Time for a Change, Discovering Vintage Enicar, by Martijn van der Ven
Martijn van der Ven’s unrivalled love for the 'forgotten Swiss watch brand' is eloquently showcased within this 2020 book. The author credits this passion project as being possible through the collective effort and encouragement from the die-hard Enicar collector community members known as ‘Enicar International’. This independent book incorporates advertising, the brands’ history, re-enactments, photography, poetry, personal reflections, and much more. It is undoubtedly a book that the brand deserves.
Universal Watch Genève, by Pietro Sala
Universal Genève is a manufacturer that distinguished itself among the greatest watchmakers. And despite being overshadowed by many other brands, it remains deeply appreciated within the watch community. Pietro Sala’s 2010 book is an indispensable read for not only UG collectors, but also those interested in complicated wristwatches. Although the subject matter is primarily focused on the 'in-house' complicated wristwatches, the author illustrates the broader history through a beautiful selection of advertisements. Just recently, the author made his research accessible as e-books through his website. Despite the fact that the original publication will cost you a pretty penny from a second-hand seller, the digital version has been generously priced at a rate every watch enthusiast can afford.
Read digital version here
Moonwatch Only: 60 Years of OMEGA Speedmaster, by Gregoire Rossier and Anthony Marquie
The Omega tome is a fantastic approach to watch literature.
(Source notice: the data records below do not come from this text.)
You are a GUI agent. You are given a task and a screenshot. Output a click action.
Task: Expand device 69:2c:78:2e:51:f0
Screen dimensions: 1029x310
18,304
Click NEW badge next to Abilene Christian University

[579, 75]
The ‘Watch Books Only’ style dissects a single model’s various references in the manner of a watch dissertation. The authors spare no effort in breaking down each component of the Speedmaster models in order to help the reader fully understand what to look for across the Moonwatch lineage. Even though the evolution of the iconic model requires a meticulous eye for detail, the book is digestible for both experts and newcomers. It is an unassailable resource that could be categorised both as an educational guide for collectors, and as an authentication tool.
Also read | Reviewing the Omega Speedmaster 321
Longines Legendary Watches, by John Goldberger
Auro Montanari (more commonly recognised by his pen name John Goldberger) pays tribute to the Saint-Imier watch manufacturer within his 600-page compendium. The first edition book has been extensively expanded with the assistance of the Longines heritage department to include various timepieces that reside in the brand’s collection. In typical fashion, the author highlights the essential aspects of each timepiece, accompanied with the integral details only a collector would think to highlight. It will unquestionably provide a lifetime of enjoyment and sensation for the legendary watchmaker.
Time Tamed, by Nicholas Foulkes
Nicholas Foulkes’s illustrious catalogue has been expanded to include some of the most significant horological instruments throughout human history. Whether it is the more straightforward engraved bone used as a calendrical device that dates as far back as 25,000 BCE, or the complex mechanical toys of Hans Schlottheim capable of making Max Busser as excited as a child on Christmas morning, the chapters are simply splendid. It is truly a brilliant book that should reside alongside David Landes’s Revolution in Time and F.J. Britten’s Old Clocks and Watches and their Makers.